Task brief:
Report every line below that carries the word "Expand".
=======
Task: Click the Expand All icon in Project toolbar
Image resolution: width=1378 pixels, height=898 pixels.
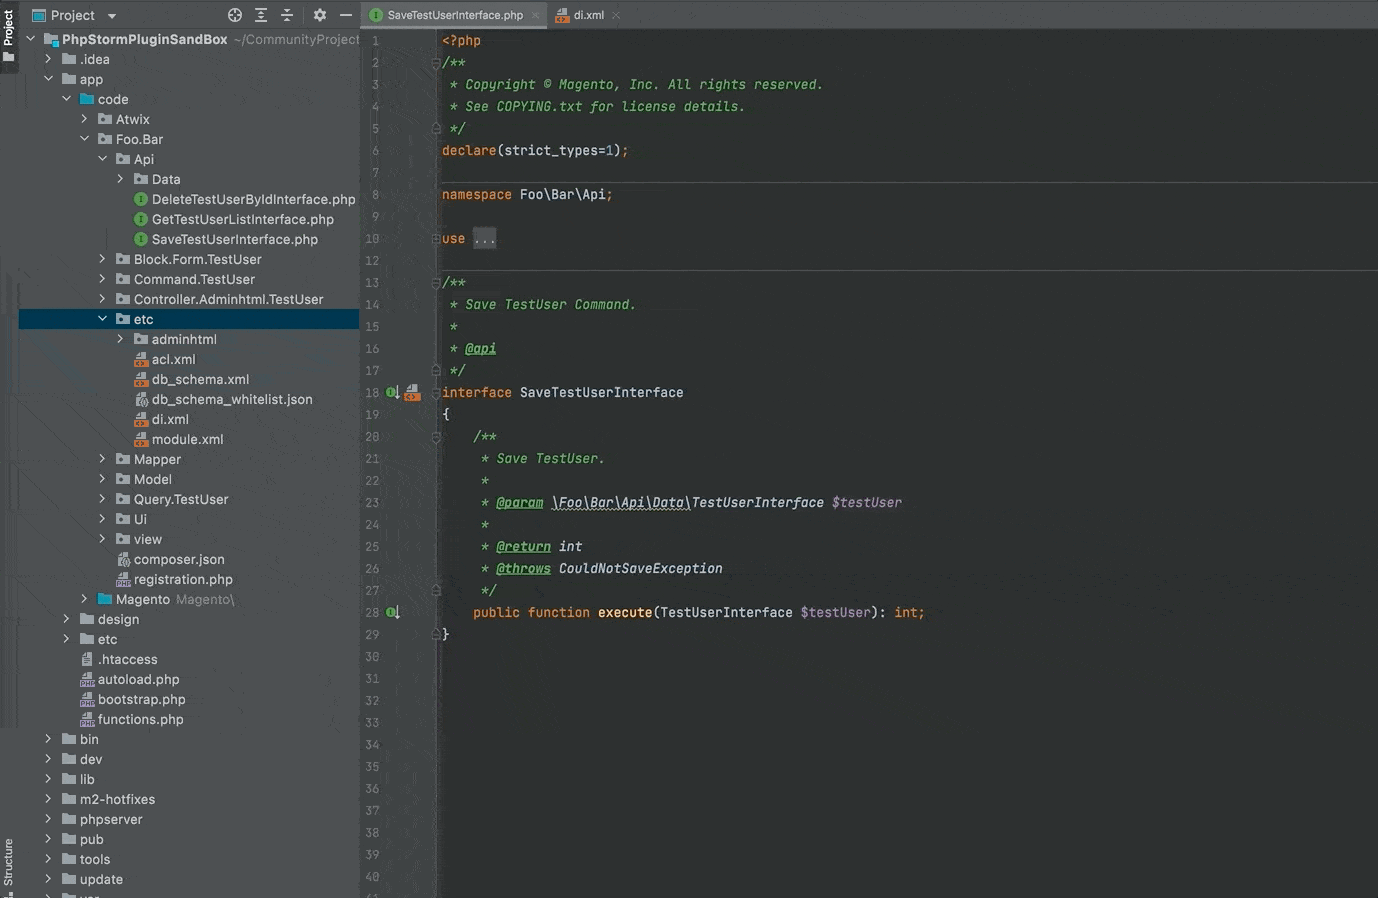Action: [x=261, y=15]
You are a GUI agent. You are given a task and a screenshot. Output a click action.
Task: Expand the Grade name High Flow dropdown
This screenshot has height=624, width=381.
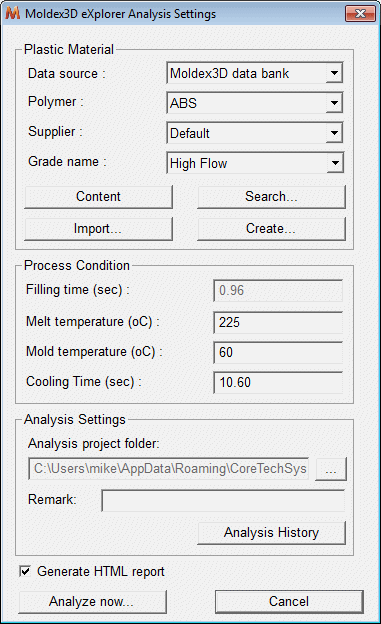click(255, 163)
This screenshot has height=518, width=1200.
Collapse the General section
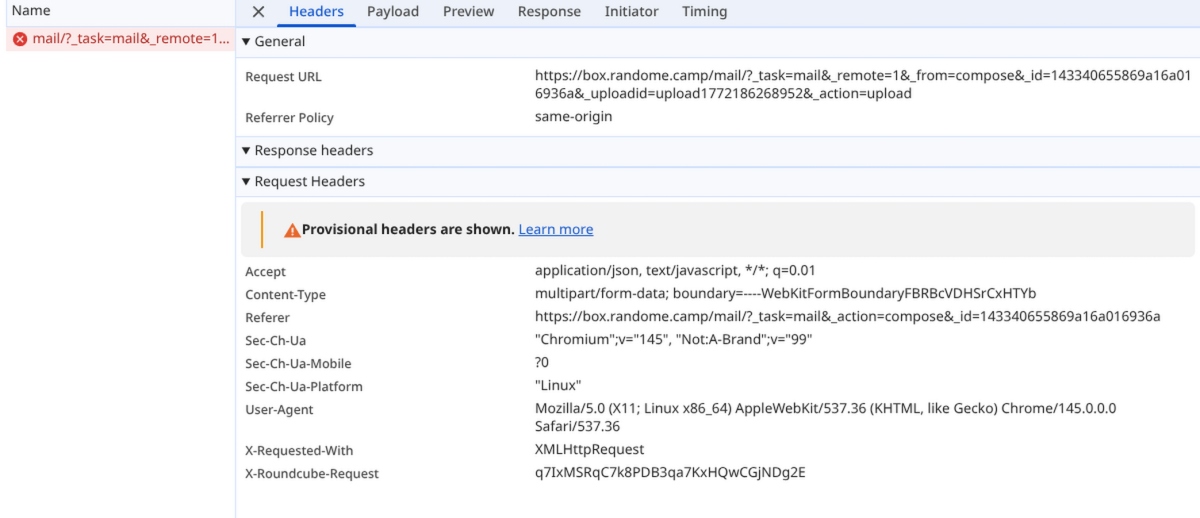tap(274, 42)
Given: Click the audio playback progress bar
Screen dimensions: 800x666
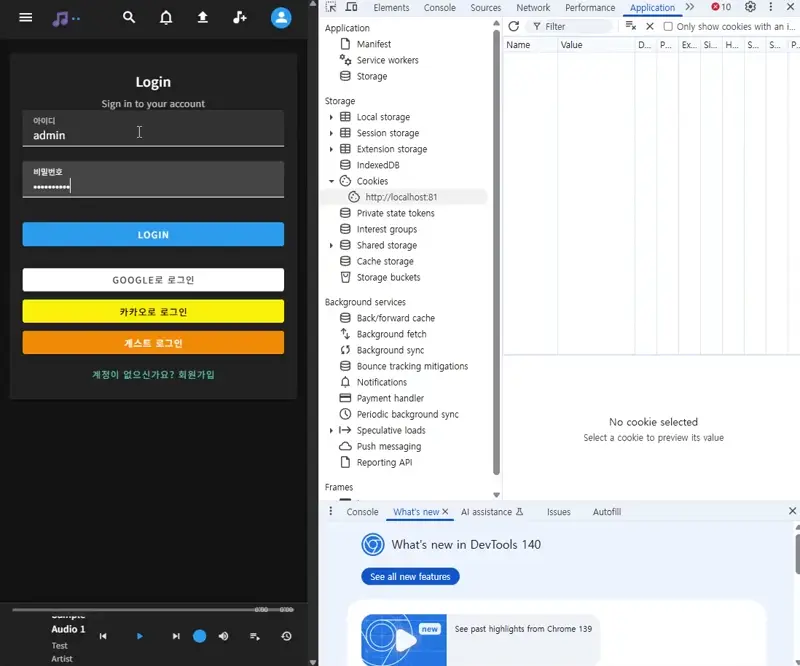Looking at the screenshot, I should pos(130,609).
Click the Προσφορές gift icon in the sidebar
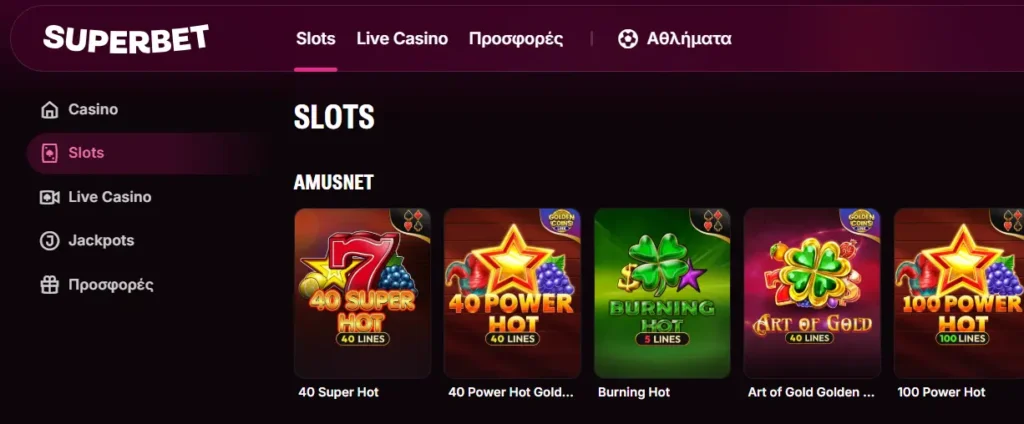 pos(50,284)
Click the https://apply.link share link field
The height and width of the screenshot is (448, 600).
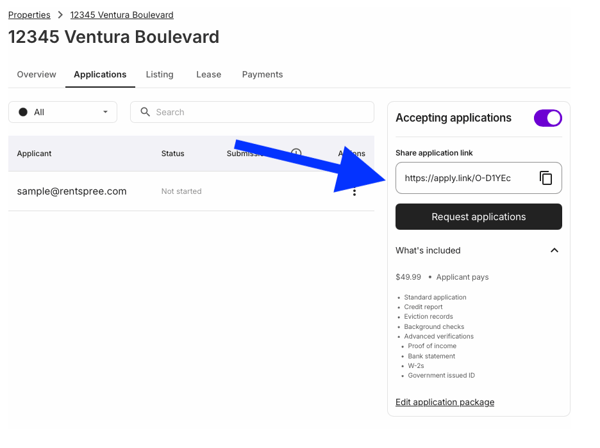coord(479,178)
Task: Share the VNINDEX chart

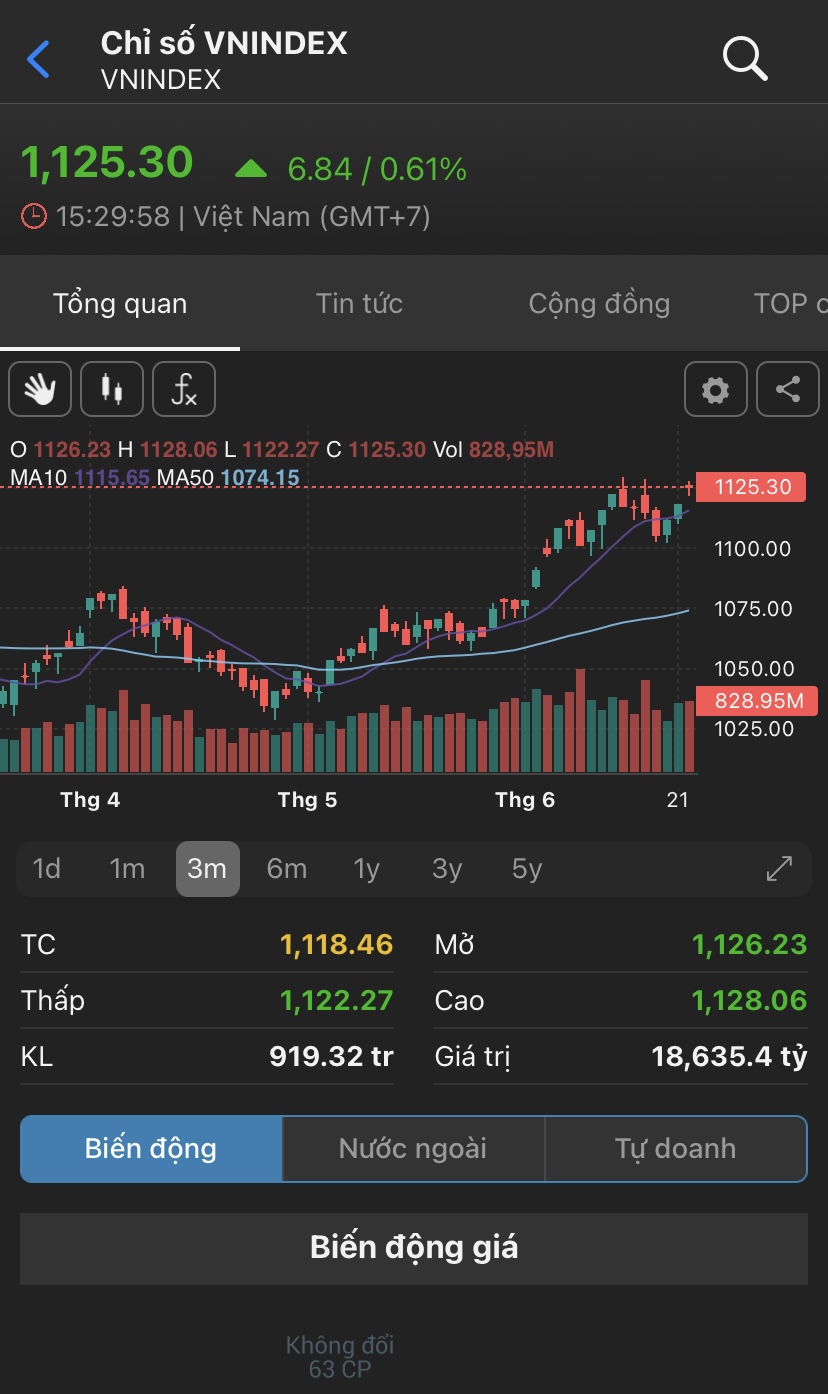Action: tap(788, 389)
=======
Worked solution:
Task: Click the Expand All icon in Project toolbar
Task: Expand the Grade name High Flow dropdown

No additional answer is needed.